Postby winston » Tue Apr 07, 2009 10:16 pm

East Asia faces slower growth: World Bank

AFP - Wednesday, April 8TOKYO (AFP) - - Developing nations in East Asia face a sharp slowdown in economic growth and a "painful surge" in unemployment that will prevent millions of people escaping poverty, the World Bank warned.

A precipitous drop in global demand is slashing exports from the region, resulting in widespread factory closures, rising layoffs and lower wages, the Washington-based multilateral lender said in a report released here.

There are glimmers of optimism however, with the Chinese economy likely to begin recovering in the second half of 2009 -- boosting the region as a whole, it added.

How long the rebound lasts will depend on the health of key big economies such as the United States, Europe and Japan, which are major buyers of Asian products.

Economic growth in developing East Asia will slow to 5.3 percent in 2009, down from 8.0 percent last year and 11.4 percent in 2007, the Bank said in a report on the region which excludes Japan, Hong Kong, South Korea, Singapore and Taiwan.

In December it had forecast growth of 6.7 percent this year.

For countries other than China, "the deceleration is even more stark," said World Bank economist Vikram Nehru.

China's economy is expected to expand 6.5 percent in 2009, marking a sharp slowdown from the double-digit growth it had been enjoying before the global economic downturn began.

The Bank said there were tentative signs that the Chinese economy may be almost over the worst thanks to Beijing's huge stimulus spending package, with a recovery "likely to begin this year and take full hold in 2010."

"We now see early signs of stabilisation," said Nehru.

That was good news for the rest of the region, he told a briefing in Tokyo, "because China is a very important market for developing East Asia."

Any recovery in Asia, however, is likely to come too late to spare many people from losing their jobs.

Officially an additional one million people became unemployed in the region over the year to January, leaving about 24 million without work.

In reality the situation is even worse, the Bank said.

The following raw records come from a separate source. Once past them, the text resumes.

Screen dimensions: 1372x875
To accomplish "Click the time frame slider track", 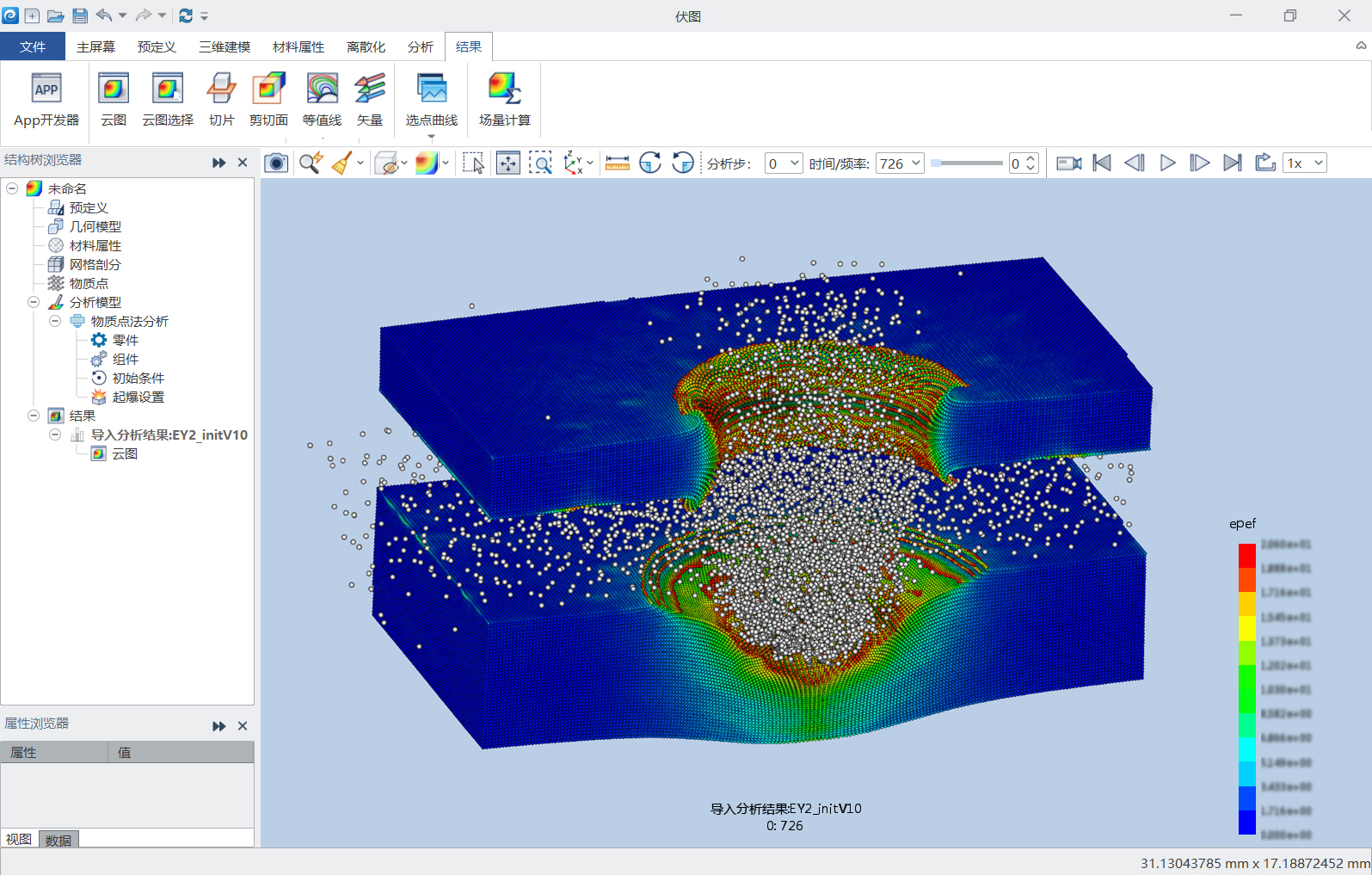I will coord(967,163).
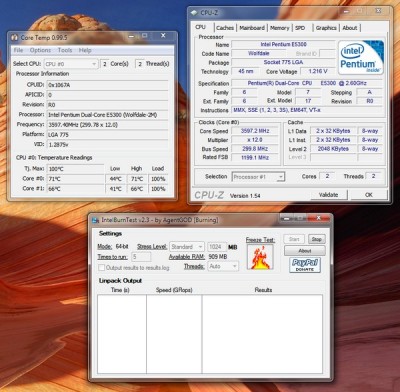Click the Times to run input field
Image resolution: width=400 pixels, height=392 pixels.
[x=141, y=257]

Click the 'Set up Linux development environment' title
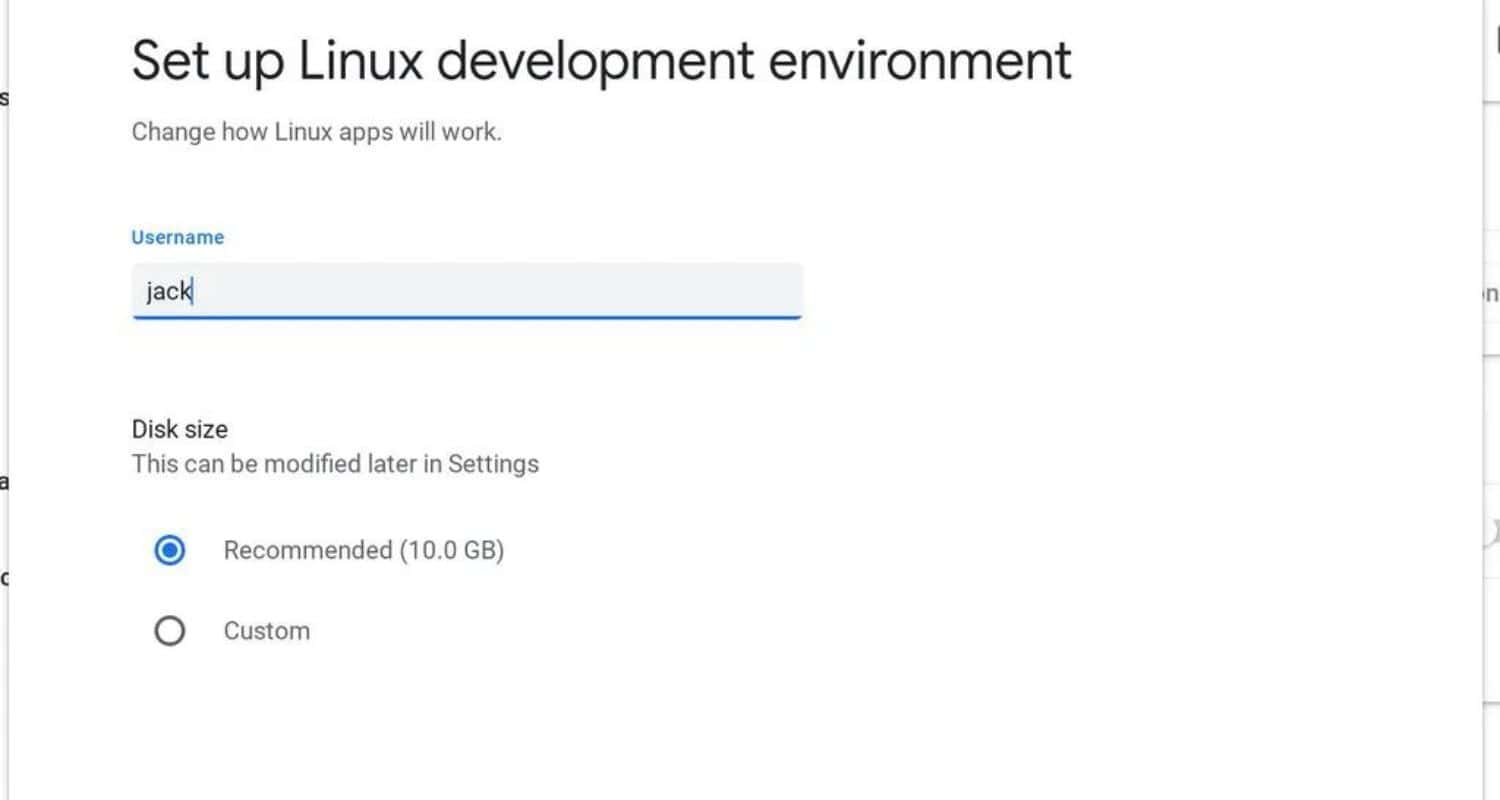602,60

"Recent numbers are likely to be only the beginning of a painful surge in unemployment throughout the region," it warned.

The crisis means that 10 million more people in the region will remain in poverty in 2009 than was expected just a year ago, the report said.

While the total number of destitute is likely to continue to decline from the current level of 200 million, some countries, such as Cambodia, Malaysia and Thailand, will suffer a rise in poverty, the Bank said.

"Even for countries with positive growth in per capita income, there will be significant hardships as people shift in and out of poverty amid large increase in unemployment," it warned.

"The slowdown in poverty reduction in all countries and the increase in the number of poor in some could have important, perhaps even irreversible effects if malnutrition increases, parents take children out of school or forgo health care, or if households dispose of assets at depressed prices," it said.

East Asia is well placed to recover from the current economic slump once global growth picks up, thanks to the strength of its exporters.

But the Bank said the region was unlikely to return any time soon to the rapid pace of growth of the past decade, because consumers in Western markets are expected to remain more frugal than they were before the economic crisis began.